I’M ALMOST OUT OF BATTERY. TELL ME GOOGLE HOW TO APPEASE THE UNQUIET GHOST OF A CLUMSY HIKER.
*
Cool, twisted old trees on my right, grouse exploding from dense cover on the left. That’s this hundred feet. It’s constantly changing, and I wish I could be present for the full wonder of it but wonder is exhausting so thankfully rare. I’m having a ridge experience, which is kind of the aesthetic equivalent of being in a perpetual low-level state of arousal due to one’s choice of shirt.
Found a boulder field to eat lunch on, sunning myself on the rocks like that snake, hunched over my sandwich. Boulder fields are cool and all, but these ridges would have fins like sharks had it not been for the icy breath of the glaciers fifty miles away for thousands of years.
Couldn’t find my second sandwich for a few seconds and I almost had a full-blown panic. I am not cut out for the wilderness.
I love the fast wolf spiders that prowl these rocks. I dream of seeing an Allegheny woodrat in the wild some day, but they’re so rare now, I might’ve missed my chance.
ridgetop wind
a black-and-white warbler
hisses back
“Light rain ending in 37 minutes.” If it weren’t for the excitement of failing batteries, technology would suck every last ounce of adventure out of a hike.
A view to the southwest of Plummer’s Hollow nearly hidden by curtains of rain.
Ah, the smell of cow manure, even this far above the valley!
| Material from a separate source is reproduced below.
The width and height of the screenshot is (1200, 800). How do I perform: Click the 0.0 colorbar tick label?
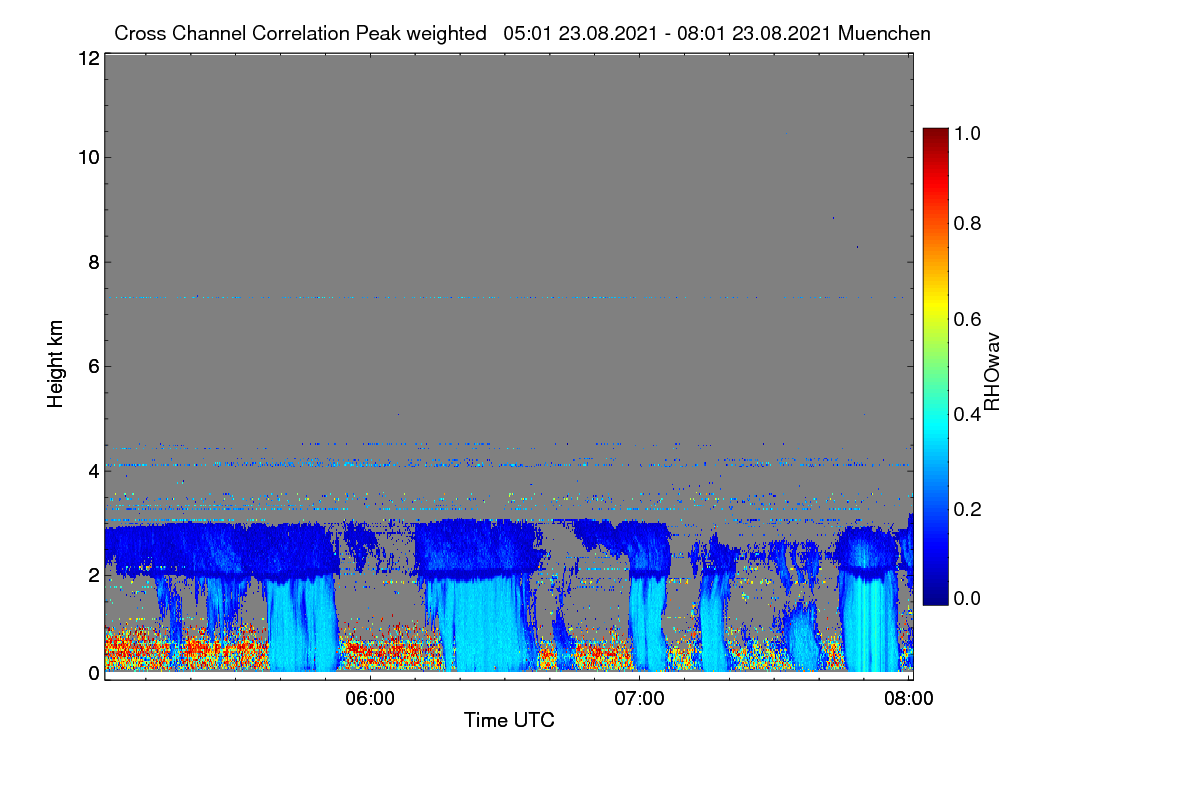[965, 598]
That’s how you know you’re in central Pennsylvania.
I hate whoever did this, no doubt choosing to camp under this ridgetop hemlock for its ambience, then carelessly building a campfire on its exposed roots.
Miraculously, it clings to life. Trees are tough up here.
I like trail registries if only for the surrealism of encountering a post office box in the middle of the woods.
My feet are tired but in a good way—that warm feeling they get after a good long hike. What did I learn today? Merino is amazing, and always bring the solar battery charger. Hiking with as much technology as possible is the way to go, really. I simply need to find a good dictation app so I don’t have to keep stopping to write down my thoughts. Then a 360° camera so I can record my hikes for a virtual reality experience. Then I’d be able to relive them someday when my knees are shot and the hemlocks are all gone.